TASK REQUIREMENTS:
Return the following from the records below: each line, word for word, starting with the line that contains "Förderung zur Reduzierung" and going on through the line that contains "Klimakonzept (63, 539)", with nothing outside that range.

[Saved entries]

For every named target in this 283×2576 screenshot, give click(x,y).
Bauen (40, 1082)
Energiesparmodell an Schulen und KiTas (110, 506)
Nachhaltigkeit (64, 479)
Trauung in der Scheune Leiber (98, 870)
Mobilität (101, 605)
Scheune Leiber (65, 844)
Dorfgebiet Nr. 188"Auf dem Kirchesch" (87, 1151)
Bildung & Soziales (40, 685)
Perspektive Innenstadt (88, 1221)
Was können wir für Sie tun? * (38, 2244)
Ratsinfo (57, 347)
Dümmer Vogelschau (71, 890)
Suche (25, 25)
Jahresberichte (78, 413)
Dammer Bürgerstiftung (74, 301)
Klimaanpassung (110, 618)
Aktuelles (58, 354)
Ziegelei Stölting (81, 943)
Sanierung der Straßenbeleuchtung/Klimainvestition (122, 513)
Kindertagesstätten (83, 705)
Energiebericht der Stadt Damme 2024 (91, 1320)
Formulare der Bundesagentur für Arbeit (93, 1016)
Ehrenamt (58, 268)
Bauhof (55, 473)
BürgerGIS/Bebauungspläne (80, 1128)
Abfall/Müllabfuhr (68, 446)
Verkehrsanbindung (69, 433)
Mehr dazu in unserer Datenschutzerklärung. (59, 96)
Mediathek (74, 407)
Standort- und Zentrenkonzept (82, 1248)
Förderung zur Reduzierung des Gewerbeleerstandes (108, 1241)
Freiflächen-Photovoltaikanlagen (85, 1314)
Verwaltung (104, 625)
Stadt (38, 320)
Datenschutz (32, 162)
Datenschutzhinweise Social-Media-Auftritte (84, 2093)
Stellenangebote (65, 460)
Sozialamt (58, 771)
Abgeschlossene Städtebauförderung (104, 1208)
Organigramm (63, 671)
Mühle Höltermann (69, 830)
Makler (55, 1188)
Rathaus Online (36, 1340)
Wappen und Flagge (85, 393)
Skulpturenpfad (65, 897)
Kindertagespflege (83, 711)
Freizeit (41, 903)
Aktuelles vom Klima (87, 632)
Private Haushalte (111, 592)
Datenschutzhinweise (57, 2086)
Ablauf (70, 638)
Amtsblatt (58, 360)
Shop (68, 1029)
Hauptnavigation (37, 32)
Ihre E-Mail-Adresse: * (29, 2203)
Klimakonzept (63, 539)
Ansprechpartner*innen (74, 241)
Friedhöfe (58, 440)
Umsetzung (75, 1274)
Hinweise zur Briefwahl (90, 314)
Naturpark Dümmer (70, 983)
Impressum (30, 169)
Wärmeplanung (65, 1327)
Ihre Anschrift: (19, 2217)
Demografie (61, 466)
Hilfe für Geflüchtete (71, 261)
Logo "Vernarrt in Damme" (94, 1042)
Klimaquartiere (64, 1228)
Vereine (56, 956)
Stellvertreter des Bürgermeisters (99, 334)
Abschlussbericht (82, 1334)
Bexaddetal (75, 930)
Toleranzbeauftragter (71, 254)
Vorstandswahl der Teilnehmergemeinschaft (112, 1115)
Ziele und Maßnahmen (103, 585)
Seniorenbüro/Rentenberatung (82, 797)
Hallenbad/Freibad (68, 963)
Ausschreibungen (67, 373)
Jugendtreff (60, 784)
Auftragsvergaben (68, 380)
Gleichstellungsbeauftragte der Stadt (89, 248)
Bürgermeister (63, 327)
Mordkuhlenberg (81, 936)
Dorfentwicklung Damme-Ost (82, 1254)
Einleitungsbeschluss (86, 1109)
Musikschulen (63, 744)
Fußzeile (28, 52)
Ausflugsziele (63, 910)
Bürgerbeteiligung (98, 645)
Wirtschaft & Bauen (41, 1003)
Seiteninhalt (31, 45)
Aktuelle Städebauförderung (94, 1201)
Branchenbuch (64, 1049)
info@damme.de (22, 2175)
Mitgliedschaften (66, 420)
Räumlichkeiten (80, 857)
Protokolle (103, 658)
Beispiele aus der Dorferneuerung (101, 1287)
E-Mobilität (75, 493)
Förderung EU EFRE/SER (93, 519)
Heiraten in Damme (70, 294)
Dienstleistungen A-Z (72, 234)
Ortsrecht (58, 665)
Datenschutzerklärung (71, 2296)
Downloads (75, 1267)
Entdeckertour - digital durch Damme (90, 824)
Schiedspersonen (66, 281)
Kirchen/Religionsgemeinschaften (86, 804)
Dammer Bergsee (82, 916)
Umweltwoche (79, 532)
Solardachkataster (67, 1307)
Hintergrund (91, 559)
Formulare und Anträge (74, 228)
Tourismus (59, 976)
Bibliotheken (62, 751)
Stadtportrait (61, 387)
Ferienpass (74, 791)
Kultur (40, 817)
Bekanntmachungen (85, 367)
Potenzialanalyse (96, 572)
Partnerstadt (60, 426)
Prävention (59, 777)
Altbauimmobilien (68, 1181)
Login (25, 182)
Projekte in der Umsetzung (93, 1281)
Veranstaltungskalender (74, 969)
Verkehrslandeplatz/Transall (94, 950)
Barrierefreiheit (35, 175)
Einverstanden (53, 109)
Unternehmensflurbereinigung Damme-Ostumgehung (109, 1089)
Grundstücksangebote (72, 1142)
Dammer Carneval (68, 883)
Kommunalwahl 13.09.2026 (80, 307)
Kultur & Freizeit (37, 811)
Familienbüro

WRITTEN SOLUTION:
Förderung zur Reduzierung des Gewerbeleerstandes (108, 1241)
Freiflächen-Photovoltaikanlagen (85, 1314)
Verwaltung (104, 625)
Stadt (38, 320)
Datenschutz (32, 162)
Datenschutzhinweise Social-Media-Auftritte (84, 2093)
Stellenangebote (65, 460)
Sozialamt (58, 771)
Abgeschlossene Städtebauförderung (104, 1208)
Organigramm (63, 671)
Mühle Höltermann (69, 830)
Makler (55, 1188)
Rathaus Online (36, 1340)
Wappen und Flagge (85, 393)
Skulpturenpfad (65, 897)
Kindertagespflege (83, 711)
Freizeit (41, 903)
Aktuelles vom Klima (87, 632)
Private Haushalte (111, 592)
Datenschutzhinweise (57, 2086)
Ablauf (70, 638)
Amtsblatt (58, 360)
Shop (68, 1029)
Hauptnavigation (37, 32)
Ihre E-Mail-Adresse: * (29, 2203)
Klimakonzept (63, 539)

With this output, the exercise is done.